Robin: Wenn es überhaupt ein Erfolgsrezept für Pionierinnen und Pioniere gibt, dann vielleicht dieses: umsetzen, umsetzen und nochmals umsetzen. Und schnell umsetzen. So kommt man nicht nur früher ans Ziel, sondern kann auch stetig die Qualität der Umsetzung verbessern. Denn mit jedem Fehlversuch wird man besser.

Linda: Es braucht ein experimentelles Mindset: Die von uns geförderten Projektteams erhalten eine einmalige Möglichkeit, mit finanzieller und konzeptioneller Unterstützung einen neuen Ansatz zu testen. Viele Ideen funktionieren nicht auf Anhieb. Auch das Scheitern gehört dazu. Darum ist es so wichtig, dass wir mit Projektteams transparent über Gelerntes und Missglücktes sprechen können. Nur so schaffen wir es, den Weg zum Erfolg in nützlicher Frist zu finden.

Wie genau gestaltet sich die Begleitung durch den Migros-Pionierfonds?

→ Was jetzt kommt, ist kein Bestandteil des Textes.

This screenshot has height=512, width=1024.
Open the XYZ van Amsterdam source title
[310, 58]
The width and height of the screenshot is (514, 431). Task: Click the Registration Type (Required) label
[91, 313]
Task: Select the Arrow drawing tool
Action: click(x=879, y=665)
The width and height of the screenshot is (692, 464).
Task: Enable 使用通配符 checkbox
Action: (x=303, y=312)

Linda: Wir unterstützen die Projektpartner*innen beratend. Aus Erfahrung wissen wir, welche Hindernisse immer wieder auftreten und welche Punkte oft unter- oder systematisch überschätzt werden. Wir stellen sozusagen sicher, dass die Pionierinnen und Pioniere bei der Konzeption ihres Projekts von der Erfahrung anderer Pionier*innen profitieren und die wichtigen Punkte auf dem Schirm haben. Damit sie gut aufgestellt in die Umsetzung starten können.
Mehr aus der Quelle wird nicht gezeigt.